Après un été en demi-teinte, où les salles de cinéma ont pu rouvrir, le public n’a pas retrouvé les écrans depuis le 30 octobre. Les revues spécialisées dans le cinéma se sont vues directement impactées, dans leur format comme dans leur contenu.
Que faire lorsque le secteur sur lequel vous axez vos contenus est à l’arrêt ? C’est cette problématique que tentent de surmonter depuis un an les magazines et revues cinématographiques. Pour certaines, dont les critiques de films constituaient la base éditoriale, ont dû se réinventer, aller sur d’autres terrains, sortir de leur zone de confort. D’autres, au contraire, y ont vu l’opportunité de se recentrer sur du contenu plus original, moins dépendant de l’actualité des salles obscures.
C’est par exemple le cas du magazine So Film. Raphaël Clairefond, rédacteur en chef, explique « qu’avant le Covid, les moments d’actualité avaient pris trop de place dans le magazine, et les lecteurs n’achètent pas So Film pour lire de la critique. » L’absence d’une actualité cinématographique apporte alors une occasion à la rédaction : moins d’entretiens en lien avec des sorties ou de promotion, et plus de sujets d’enquête.

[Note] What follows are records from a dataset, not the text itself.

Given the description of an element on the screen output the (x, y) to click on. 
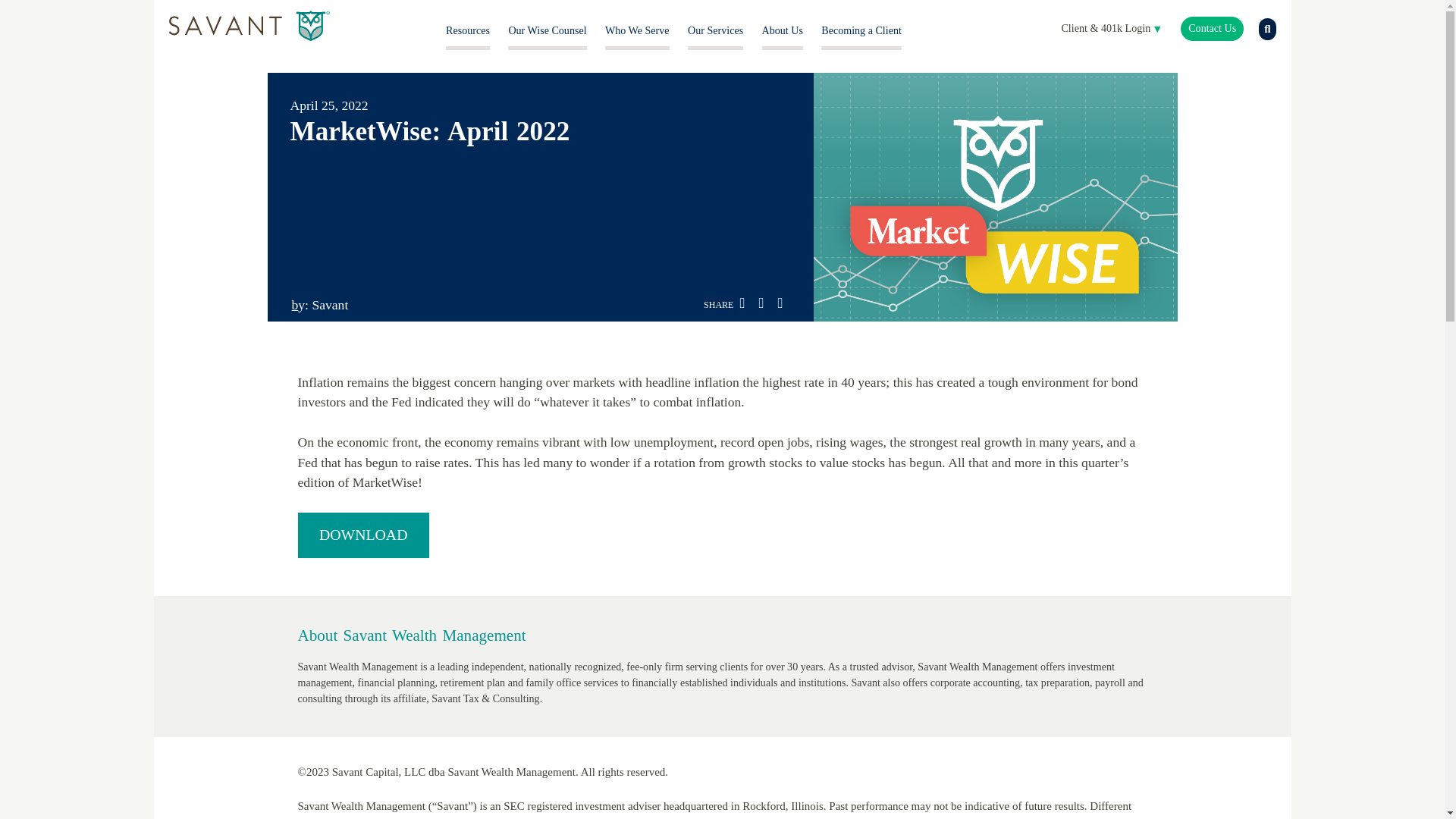
Our Wise Counsel (547, 30)
Our Services (714, 30)
Who We Serve (637, 30)
About Us (782, 30)
Resources (467, 30)
Given the description of an element on the screen output the (x, y) to click on. 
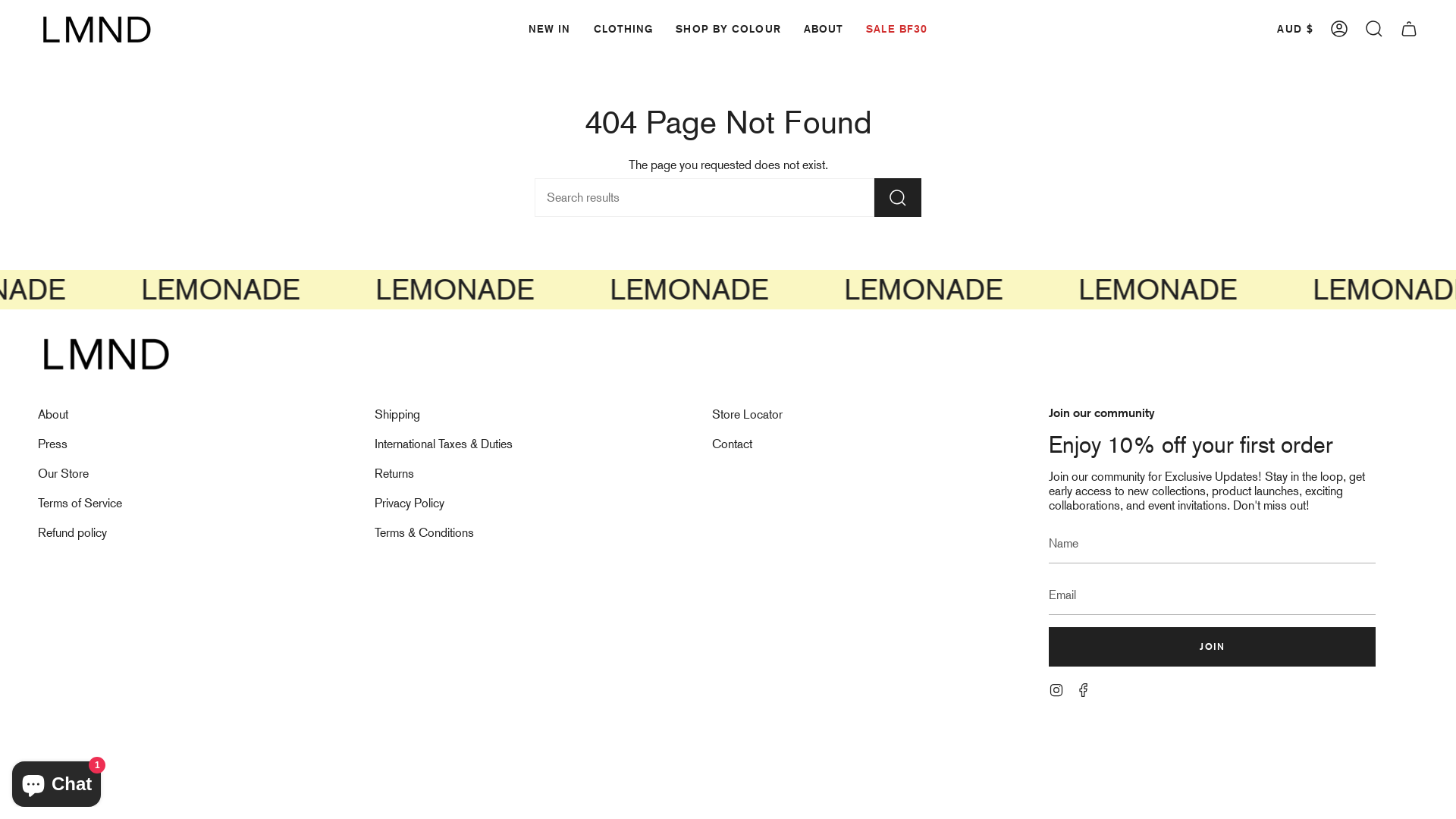
Our Store Element type: text (62, 473)
Contact Element type: text (732, 443)
About Element type: text (52, 414)
Returns Element type: text (394, 473)
Instagram Element type: text (1055, 688)
Terms & Conditions Element type: text (423, 532)
Facebook Element type: text (1083, 688)
International Taxes & Duties Element type: text (443, 443)
CLOTHING Element type: text (623, 29)
Shopify online store chat Element type: hover (56, 780)
JOIN Element type: text (1211, 646)
Shipping Element type: text (397, 414)
Store Locator Element type: text (747, 414)
Press Element type: text (52, 443)
AUD $ Element type: text (1294, 29)
ACCOUNT Element type: text (1338, 29)
Privacy Policy Element type: text (409, 502)
Terms of Service Element type: text (79, 502)
CART Element type: text (1408, 29)
NEW IN Element type: text (549, 29)
Refund policy Element type: text (71, 532)
SHOP BY COLOUR Element type: text (727, 29)
ABOUT Element type: text (823, 29)
SALE BF30 Element type: text (896, 29)
Given the description of an element on the screen output the (x, y) to click on. 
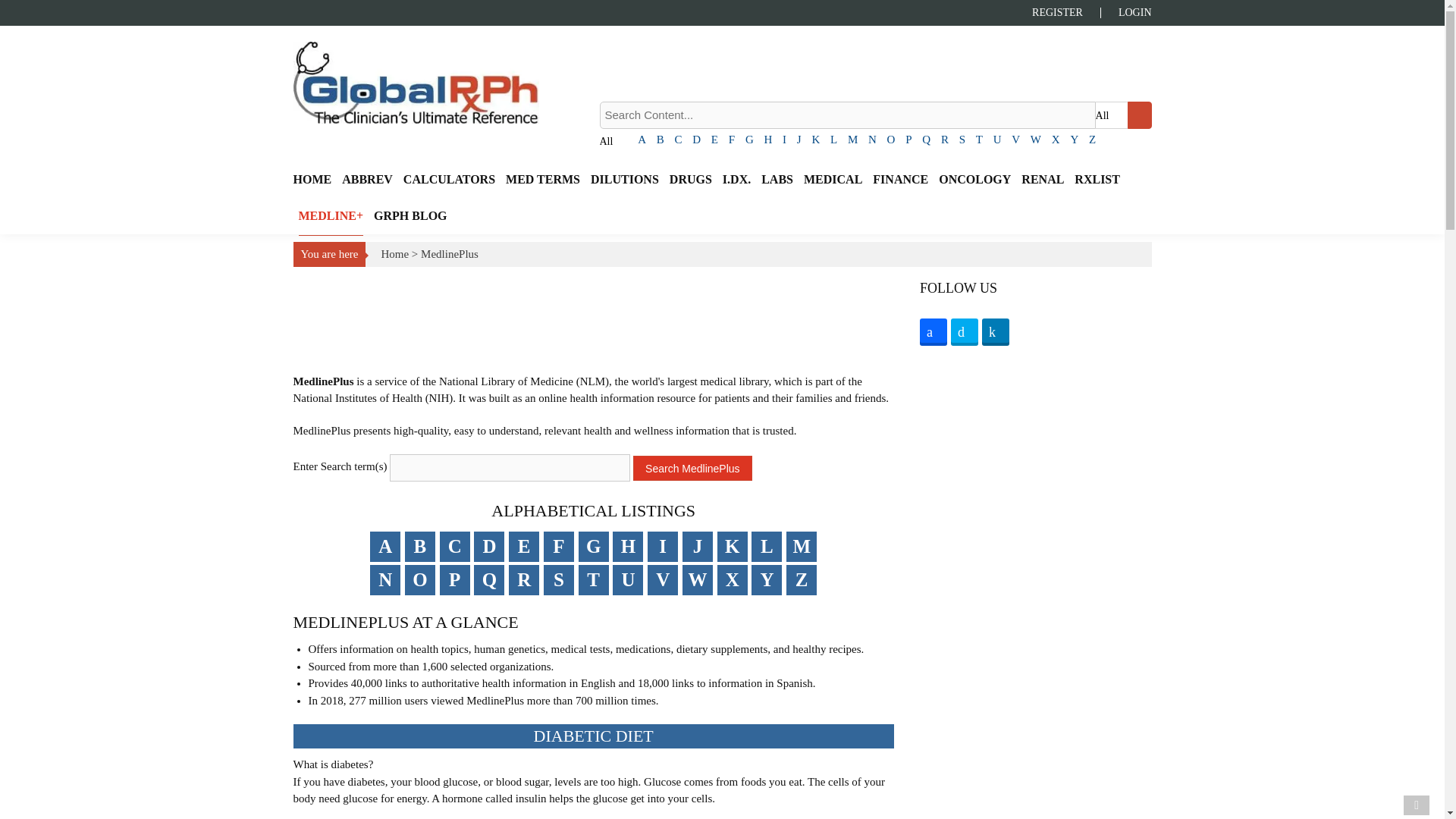
HOME (311, 179)
Share on Facebook (933, 331)
I.DX. (736, 179)
LOGIN (1125, 12)
REGISTER (1066, 12)
Search (1138, 114)
Share on Twitter (964, 331)
CALCULATORS (449, 179)
Search for: (846, 114)
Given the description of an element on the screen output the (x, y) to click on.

Un repositionnement éditorial…
« Nous voulons aller sur des sujets qui traitent de la cinéphilie, des stories, de l’enquête, avec toujours un pas de côté, qui fait la singularité de So Film, expose Raphaël Clairefond. Le Covid a donc été une contrainte qui correspondait à nos envies. » L’article Le cinéma les fait vomir ! Rencontre avec les phobiques des salles obscures est l’exemple parfait pour symboliser la volonté de So Film depuis sa création, et encore plus depuis mars 2020. En allant recueillir la parole de ceux qui ne supportent pas le cinéma, alors que tout le monde en regrette l’arrêt, So Film revendique pleinement cette envie de proposer autre chose.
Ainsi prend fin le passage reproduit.